Stored items:
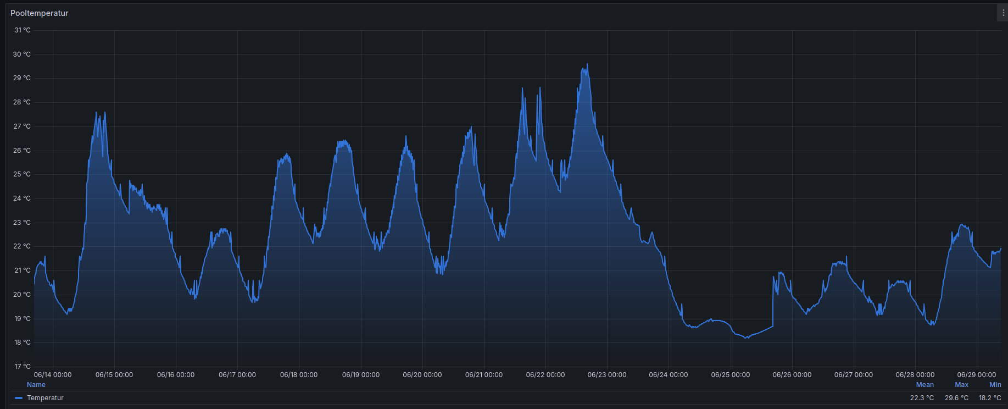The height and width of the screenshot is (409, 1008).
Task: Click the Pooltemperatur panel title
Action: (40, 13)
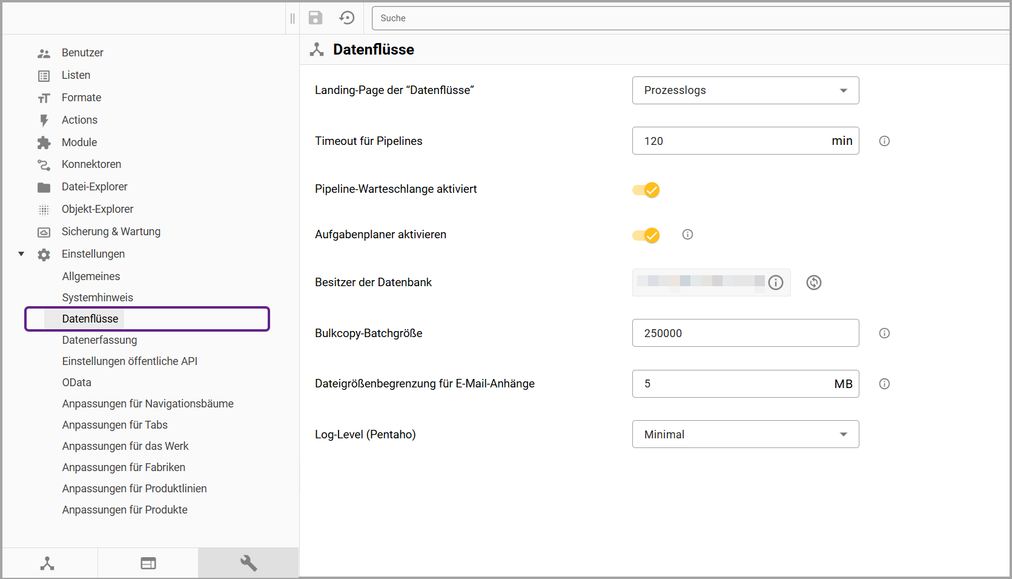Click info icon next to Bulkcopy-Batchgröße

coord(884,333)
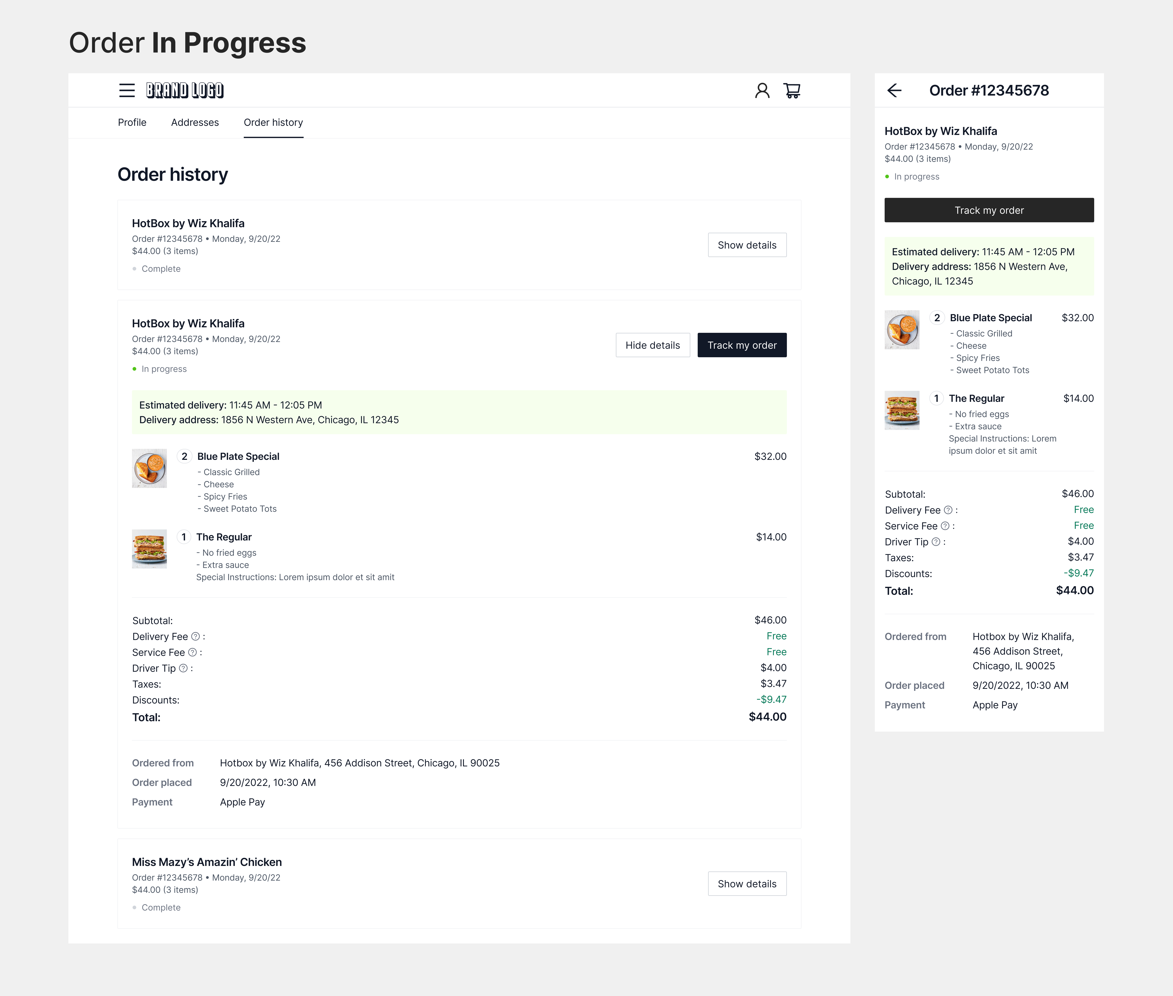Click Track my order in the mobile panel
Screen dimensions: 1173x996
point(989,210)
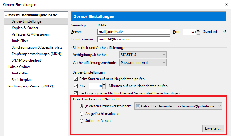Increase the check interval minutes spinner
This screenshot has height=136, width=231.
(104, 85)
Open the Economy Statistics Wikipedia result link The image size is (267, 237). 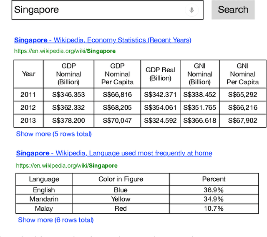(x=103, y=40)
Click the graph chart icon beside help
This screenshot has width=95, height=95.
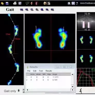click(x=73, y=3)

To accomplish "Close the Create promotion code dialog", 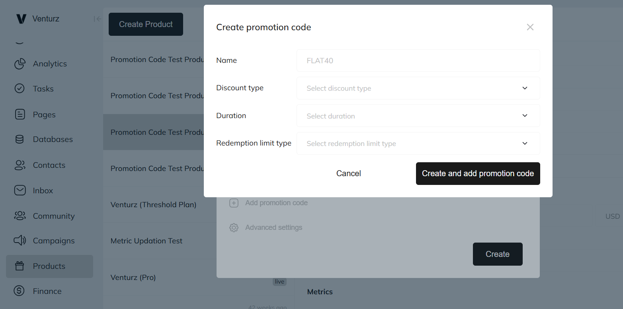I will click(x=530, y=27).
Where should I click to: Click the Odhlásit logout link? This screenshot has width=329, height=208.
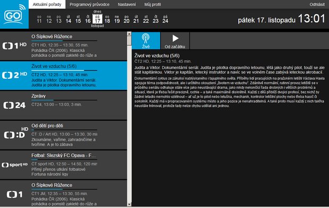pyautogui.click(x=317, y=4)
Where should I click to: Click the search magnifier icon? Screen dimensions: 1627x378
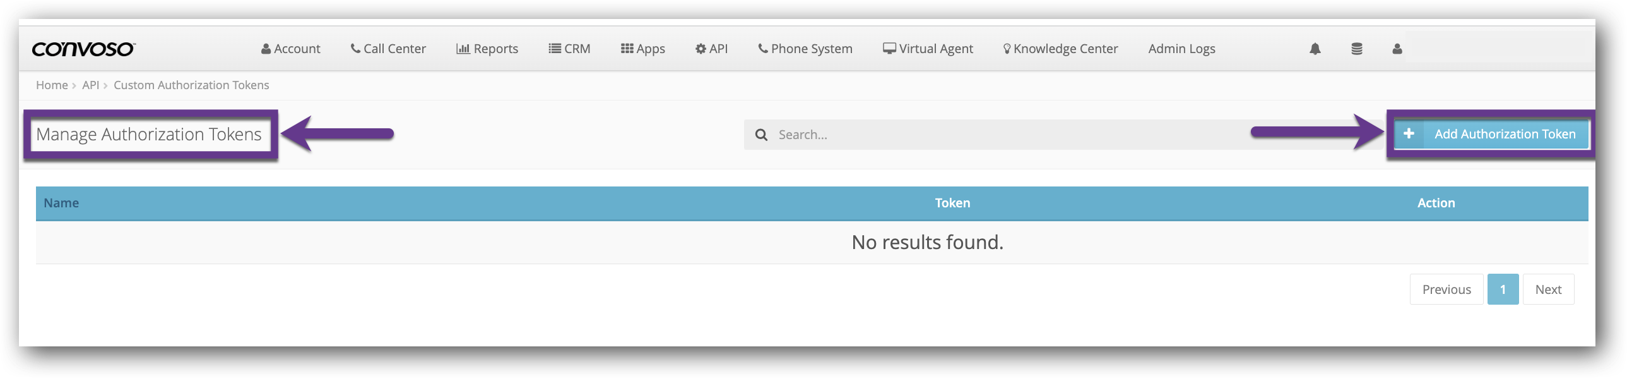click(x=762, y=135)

Brief: Output only these lines, word for word: the line containing "Where should I click to: Click the search" and every line after it through the last line of the data. Omit the pictures.

Response to the exercise:
Where should I click to: Click the search magnifier icon? Screen dimensions: 1627x378
click(x=762, y=135)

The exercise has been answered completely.